Endpoint
POST /v1/memory/ttl-alerts
Request Body
{
"within": "24h",
"type": "semantic",
"renewIds": ["id1", "id2"],
"renewExpiresIn": "30d"
}
| Parameter | Type | Description |
|---|
within | string | Alert window (e.g. 1h, 24h, 7d). Default: 24h |
type | string | Filter by memory type |
renewIds | string[] | IDs to renew (max 50) |
renewExpiresIn | string | New TTL from now (required when renewIds is set) |
Response (200)
{
"expiring": [...],
"expiringCount": 5,
"within": "24h",
"renewed": [
{ "id": "id1", "success": true, "newExpiresAt": "2026-04-22T09:00:00Z" },
{ "id": "id2", "success": true, "newExpiresAt": "2026-04-22T09:00:00Z" }
],
"renewedCount": 2
}
How Renewal Works
When you renew a memory’s TTL:
- The on-chain blob expiration is extended directly — no re-upload needed
- The database
expiresAt is updated to match
This updates the expiration both on-chain and in the database, without touching the blob content.
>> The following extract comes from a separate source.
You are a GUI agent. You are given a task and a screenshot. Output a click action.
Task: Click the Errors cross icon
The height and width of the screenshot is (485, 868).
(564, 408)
renewExpiresIn sets the new expiration from now, not added to the current expiry.
For example, if a memory expires in 30 days and you renew with "10d", it will now expire in 10 days (not 40 days).
Workflow: Call with just within to check what’s expiring, then call again with renewIds to extend the TTL on important memories.